This letter from the Huddersfield Medical Officer to the Poor Law Guardians preceded the workhouse scandal in the town. TR Tatham was complaining about the appalling conditions that the sick poor were obliged to endure.
To the Chairman of the Board of Guardians of the Huddersfield
Union
Huddersfield, June 1847
Sir,
I am sorry to have occasion again to remark on the state and management of the Fever Hospital. It is my wish at all times to avoid complaints, but really when I find affairs of that establishment carried on in a slovenly and inefficient manner, from incapacity and negligence of the nurses appointed to take care of the sick! – I am constrained to give such a statement of facts as I hope will induce you to remedy the evil for the future. Robert Worth is the only nurse in that hospital who can read and write. For a week or two he did his duty; he then became ill of a fever and to be disgusted by his occupation and is become reckless. This man with the help of another man named Mark Bradley are the only individuals I have seen to attend upon the sick of both male and female patients. I have never seen a woman assist in the female wards those who have to make calls of Nature. Besides I have seen three individuals lying in their own filth with the hands and faces smeared with it two whole days without being washed.
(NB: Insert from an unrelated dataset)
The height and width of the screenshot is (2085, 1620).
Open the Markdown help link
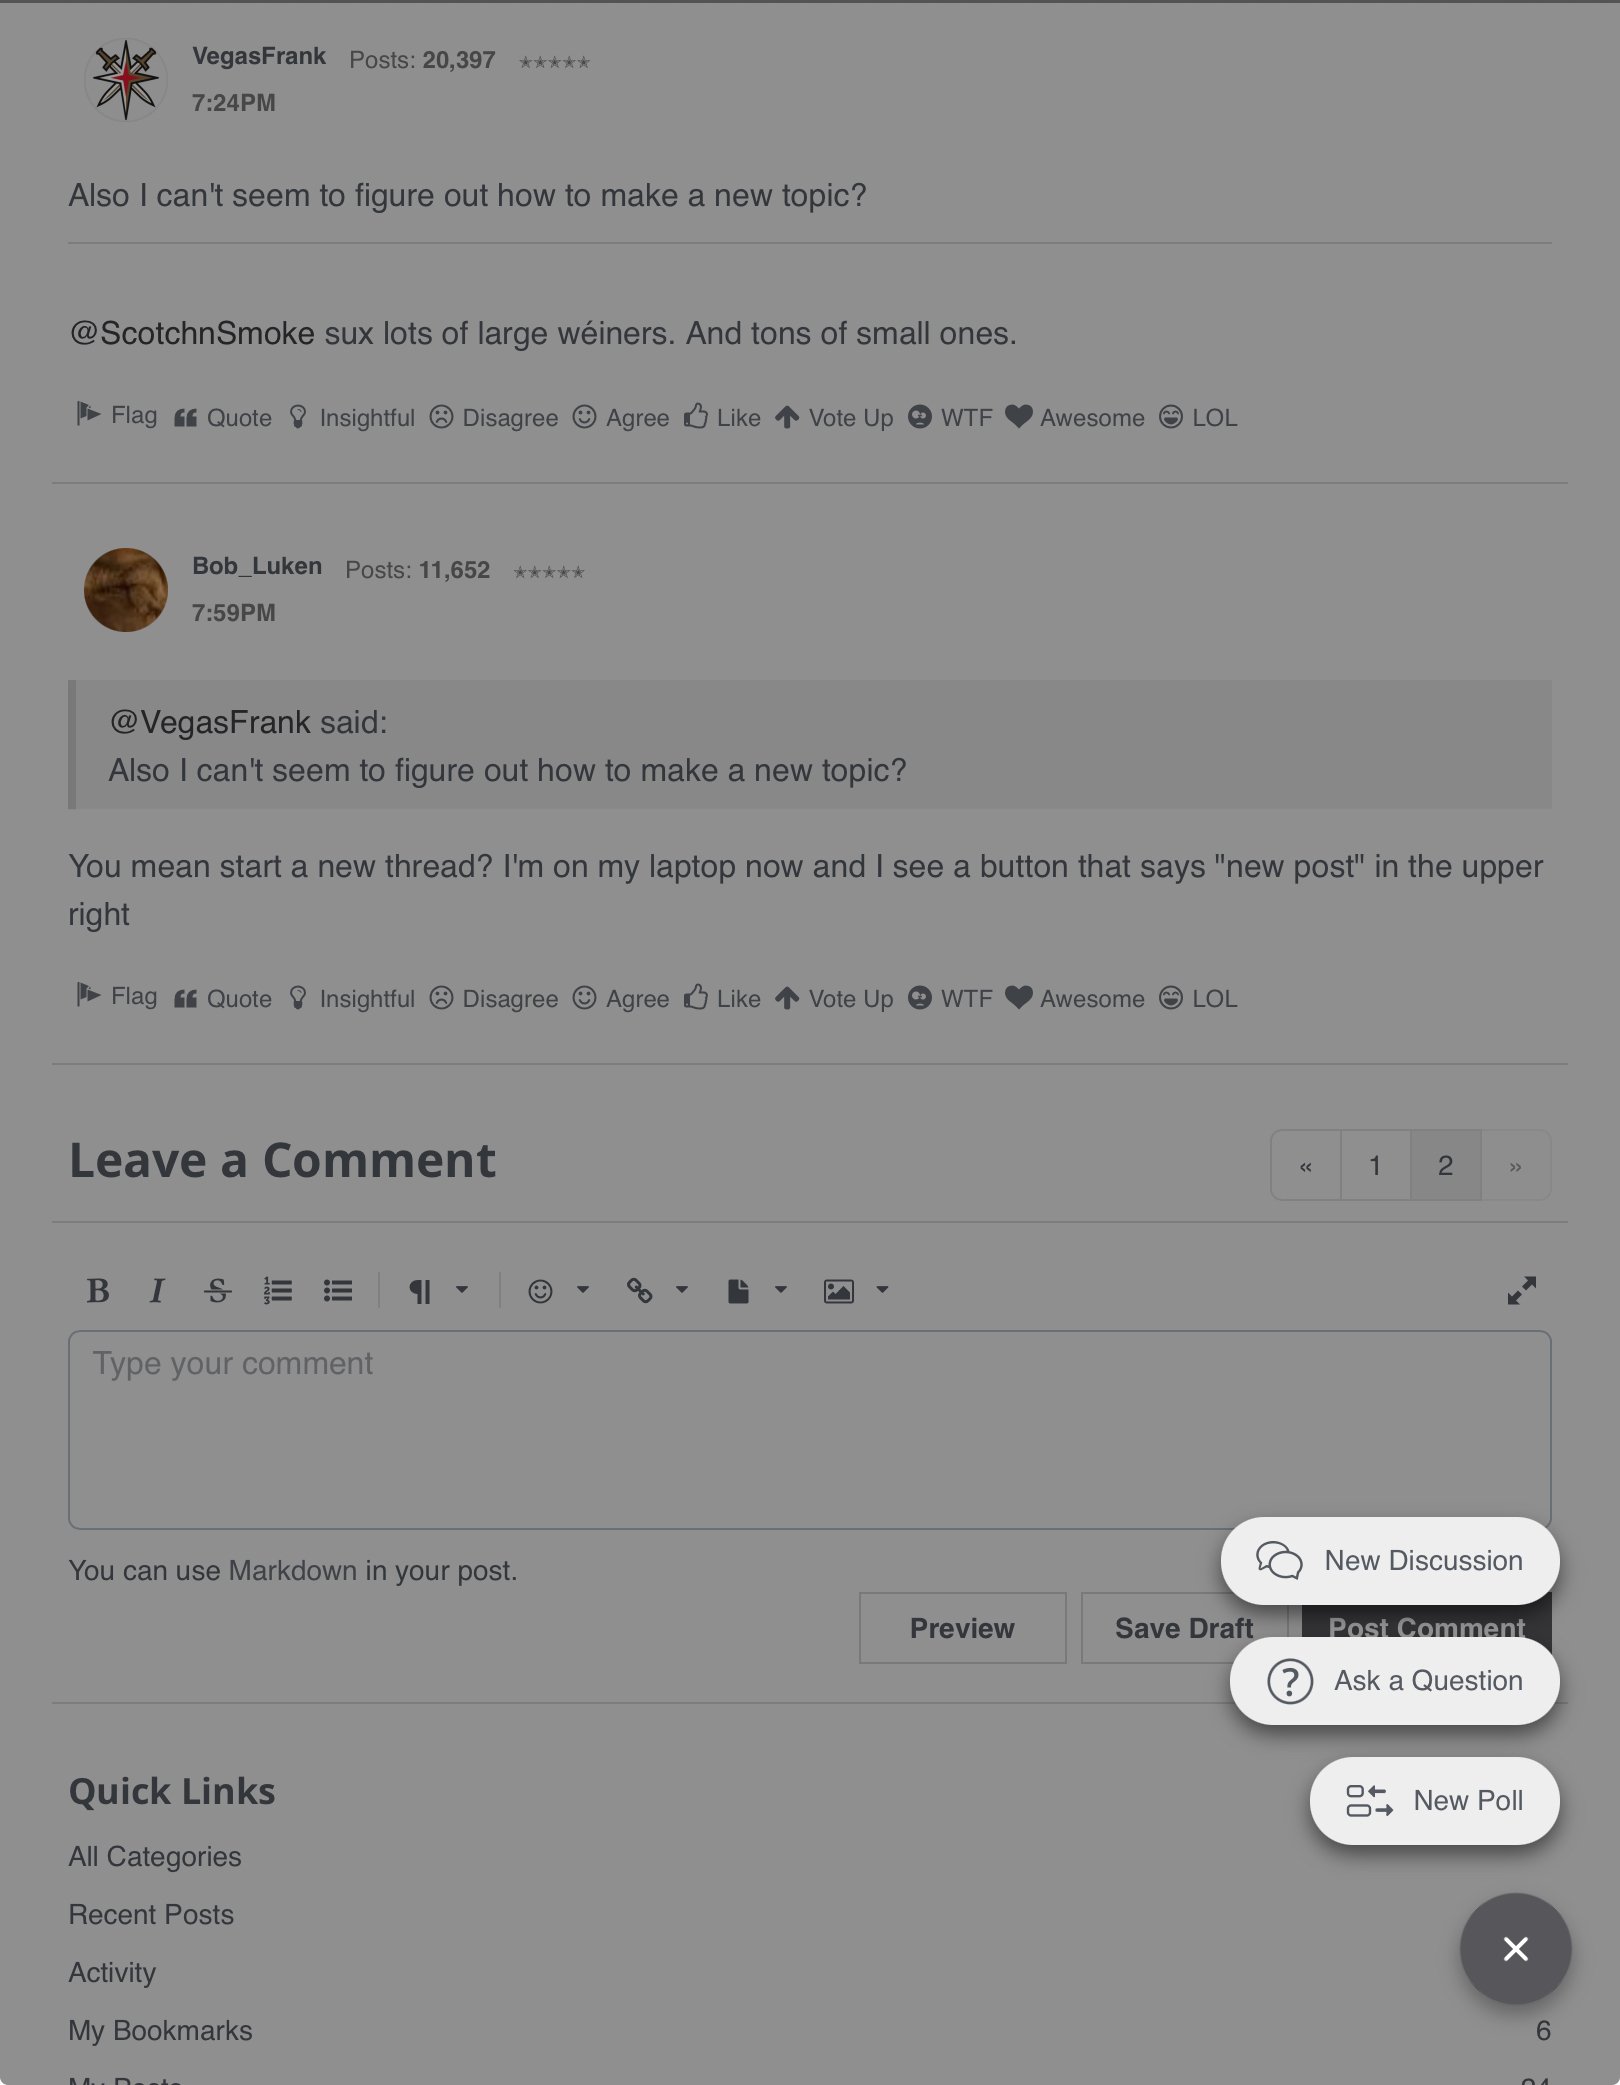pos(292,1571)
Their names are
Benjamin Carr – died on the 6th June
James Till – dies on the 15th June
Bridget MacLoughlin – died on the 18th June
The regular administration of medicine prescribed and attention to those patients who are too weak to feed or help themselves are very much neglected. I will here remark that, when a patient arrives at a certain state of weakness and debility, as much depends upon good nursing as medicine. It therefore becomes extremely painful as Medical Officer to find my efforts frustrated by the omission of other adjustments I have so much experience in the early and present period of my professional career as Medical Officer to parish hospitals as to be fully convinced of the utter worthlessness of pauper nurses unless superintended by a proper paid nurse.